My grandfather has gotten old very quickly. He was a young man for a long time, and a middle-aged man much longer, but he is a very old man this Thanksgiving. I suppose a man gets tired after eighty years, but personally, I suspect the chemo.
And if it is indeed the chemo, then that is very hard. Because that means sapping my grandpa’s youth about the only thing that chemo actually did.
At Thanksgiving, my grandpa pulls out the hymnal. He led hymns at his church for most of his life, so hymns are as much a part of our holidays as turkey and lace tablecloths. He started us up on “We Gather Together.” I barely know this song, even though I’ve sung it at least once a year since I could sing at all. My grandpa, weak though he is, has the loudest voice, and a golden vibrato to boot. It booms like a slow train over the two tables and the twenty-four people, rattling the glassware. And it occurs to me that this is the last time I will hear him sing it, the last time any of us will. Next year, will somebody else lead us all in “We Gather Together?” Do any of us know the words? I don’t. I don’t know a single line.
We finish the song and look at each other a bit awkwardly, not sure how to get this thing moving. My Grandpa speaks up, says something about the cancer (thank God, someone does.) “Seventeen people,” he says, smiling broadly. “That’s not too bad.” And then he tries to say something else, but he cannot because he is crying too much. And I have never seen him cry before, but we are all crying now, all of us. The turkey is getting cold, but how does one eat?
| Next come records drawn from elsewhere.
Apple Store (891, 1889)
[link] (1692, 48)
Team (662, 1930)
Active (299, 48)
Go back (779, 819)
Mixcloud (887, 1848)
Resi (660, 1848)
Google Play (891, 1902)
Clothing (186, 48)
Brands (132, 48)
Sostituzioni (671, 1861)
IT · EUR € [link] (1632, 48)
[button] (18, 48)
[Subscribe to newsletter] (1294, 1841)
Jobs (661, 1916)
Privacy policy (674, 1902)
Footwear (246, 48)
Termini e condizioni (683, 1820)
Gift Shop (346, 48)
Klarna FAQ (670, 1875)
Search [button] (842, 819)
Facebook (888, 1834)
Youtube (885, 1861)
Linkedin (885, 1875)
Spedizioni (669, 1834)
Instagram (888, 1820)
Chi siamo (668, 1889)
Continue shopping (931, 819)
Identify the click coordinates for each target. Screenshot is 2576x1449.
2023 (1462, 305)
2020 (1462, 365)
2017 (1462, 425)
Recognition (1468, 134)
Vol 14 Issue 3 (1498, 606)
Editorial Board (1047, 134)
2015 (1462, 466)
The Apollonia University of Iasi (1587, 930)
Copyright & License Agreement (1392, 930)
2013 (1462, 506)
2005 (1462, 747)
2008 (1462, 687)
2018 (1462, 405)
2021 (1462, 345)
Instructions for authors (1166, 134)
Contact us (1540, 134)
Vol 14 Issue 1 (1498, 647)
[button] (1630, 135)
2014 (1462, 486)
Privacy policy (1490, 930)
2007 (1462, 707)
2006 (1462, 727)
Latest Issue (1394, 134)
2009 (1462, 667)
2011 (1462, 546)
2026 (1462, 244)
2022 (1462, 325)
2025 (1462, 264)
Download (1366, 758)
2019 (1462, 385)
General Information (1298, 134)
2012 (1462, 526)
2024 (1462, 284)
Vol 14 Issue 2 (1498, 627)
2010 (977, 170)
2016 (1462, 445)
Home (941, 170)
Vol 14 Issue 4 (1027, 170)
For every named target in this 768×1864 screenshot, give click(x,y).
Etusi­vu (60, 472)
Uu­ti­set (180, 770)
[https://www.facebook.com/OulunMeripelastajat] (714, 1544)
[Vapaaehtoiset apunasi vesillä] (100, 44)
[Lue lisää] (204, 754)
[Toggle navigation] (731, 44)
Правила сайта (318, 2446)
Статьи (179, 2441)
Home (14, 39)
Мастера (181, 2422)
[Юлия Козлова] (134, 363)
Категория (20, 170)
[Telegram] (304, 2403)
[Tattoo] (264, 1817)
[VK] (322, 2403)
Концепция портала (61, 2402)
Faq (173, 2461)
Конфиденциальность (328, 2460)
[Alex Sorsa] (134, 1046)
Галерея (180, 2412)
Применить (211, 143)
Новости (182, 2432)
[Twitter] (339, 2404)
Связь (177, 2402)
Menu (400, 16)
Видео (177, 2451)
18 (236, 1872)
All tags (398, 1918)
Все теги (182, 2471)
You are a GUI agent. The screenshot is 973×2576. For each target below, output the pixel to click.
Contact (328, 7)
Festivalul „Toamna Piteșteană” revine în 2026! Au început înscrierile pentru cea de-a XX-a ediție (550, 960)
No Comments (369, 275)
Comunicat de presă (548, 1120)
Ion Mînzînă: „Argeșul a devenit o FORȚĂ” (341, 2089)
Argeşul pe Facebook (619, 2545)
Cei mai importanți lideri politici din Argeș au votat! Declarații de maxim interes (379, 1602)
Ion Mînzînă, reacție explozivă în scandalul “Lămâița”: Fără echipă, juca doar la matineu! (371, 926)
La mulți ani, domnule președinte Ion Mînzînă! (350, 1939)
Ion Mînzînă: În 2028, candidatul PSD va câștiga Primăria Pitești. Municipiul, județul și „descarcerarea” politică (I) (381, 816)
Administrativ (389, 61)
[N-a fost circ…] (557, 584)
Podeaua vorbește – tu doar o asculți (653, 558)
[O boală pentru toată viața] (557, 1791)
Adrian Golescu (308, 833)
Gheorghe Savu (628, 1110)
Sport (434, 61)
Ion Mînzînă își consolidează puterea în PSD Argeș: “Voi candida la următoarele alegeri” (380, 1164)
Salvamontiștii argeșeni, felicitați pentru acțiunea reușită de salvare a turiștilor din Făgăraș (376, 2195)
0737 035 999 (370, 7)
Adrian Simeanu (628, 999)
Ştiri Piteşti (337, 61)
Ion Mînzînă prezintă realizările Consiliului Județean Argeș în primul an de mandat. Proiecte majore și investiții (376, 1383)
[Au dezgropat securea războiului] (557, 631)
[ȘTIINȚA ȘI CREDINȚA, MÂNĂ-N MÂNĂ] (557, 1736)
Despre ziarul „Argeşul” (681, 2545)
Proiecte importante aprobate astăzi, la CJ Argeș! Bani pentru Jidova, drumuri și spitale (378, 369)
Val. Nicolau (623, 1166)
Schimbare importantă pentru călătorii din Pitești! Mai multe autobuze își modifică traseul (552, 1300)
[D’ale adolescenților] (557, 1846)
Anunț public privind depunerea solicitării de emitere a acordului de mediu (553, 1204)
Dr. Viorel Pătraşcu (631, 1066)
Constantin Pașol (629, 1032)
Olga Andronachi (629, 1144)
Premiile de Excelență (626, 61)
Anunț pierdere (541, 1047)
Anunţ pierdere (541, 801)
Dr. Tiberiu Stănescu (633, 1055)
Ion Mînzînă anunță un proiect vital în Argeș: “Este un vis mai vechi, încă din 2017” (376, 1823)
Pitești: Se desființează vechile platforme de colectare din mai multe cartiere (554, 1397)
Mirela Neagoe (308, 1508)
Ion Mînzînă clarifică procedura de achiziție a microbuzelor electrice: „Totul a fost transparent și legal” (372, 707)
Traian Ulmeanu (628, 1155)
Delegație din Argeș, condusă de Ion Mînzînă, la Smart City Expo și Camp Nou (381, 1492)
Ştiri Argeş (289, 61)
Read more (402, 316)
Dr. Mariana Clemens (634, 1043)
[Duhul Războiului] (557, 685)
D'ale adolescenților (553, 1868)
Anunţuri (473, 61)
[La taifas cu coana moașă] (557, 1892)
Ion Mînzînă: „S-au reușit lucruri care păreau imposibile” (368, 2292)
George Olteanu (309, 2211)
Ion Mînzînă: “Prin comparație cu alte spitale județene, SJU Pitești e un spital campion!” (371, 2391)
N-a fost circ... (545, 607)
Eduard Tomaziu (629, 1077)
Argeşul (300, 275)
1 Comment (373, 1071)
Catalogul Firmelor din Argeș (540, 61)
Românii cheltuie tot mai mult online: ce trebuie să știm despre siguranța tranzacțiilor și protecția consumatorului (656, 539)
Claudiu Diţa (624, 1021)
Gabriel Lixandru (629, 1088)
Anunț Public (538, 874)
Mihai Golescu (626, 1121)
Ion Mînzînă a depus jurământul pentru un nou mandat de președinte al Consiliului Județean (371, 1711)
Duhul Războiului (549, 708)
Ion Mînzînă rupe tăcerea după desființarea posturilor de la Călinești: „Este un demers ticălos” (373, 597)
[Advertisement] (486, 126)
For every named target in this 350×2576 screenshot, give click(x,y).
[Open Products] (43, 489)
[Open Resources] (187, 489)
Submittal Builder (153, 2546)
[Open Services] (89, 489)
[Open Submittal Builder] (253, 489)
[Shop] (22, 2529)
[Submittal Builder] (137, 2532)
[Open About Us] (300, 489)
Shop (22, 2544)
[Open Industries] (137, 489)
How to give thanks, in a world where the things we are most thankful for are so, so fragile?
“It is not,” my mom told me, the next morning, “how I would do things.” She was referring to God, and this curious way he has of dealing out death so liberally. And it is not how I would do it either, but here we are.
I don’t believe that death is just a part of life, given how much death there is in the world. No, I think it is the other way around.
Most of us have lost grandparents, of course, and some of us much more. And with every death, we grow suddenly ponderous and solemn, attributing great meaning to things of no importance. But then, it also the only chance we take to look Death in her grim face and ask the only question that really must be answered about her: “What are we to do with you?”
This was actually written almost exactly a year ago. Some things have changed. There will be twenty people at the table this year – My parents, my brother, my two sisters, my new brother-in-law and new sister-in-law, my aunt, my uncle, my four cousins and their three wives, one cousin’s new baby, and my grandparents. Both of them.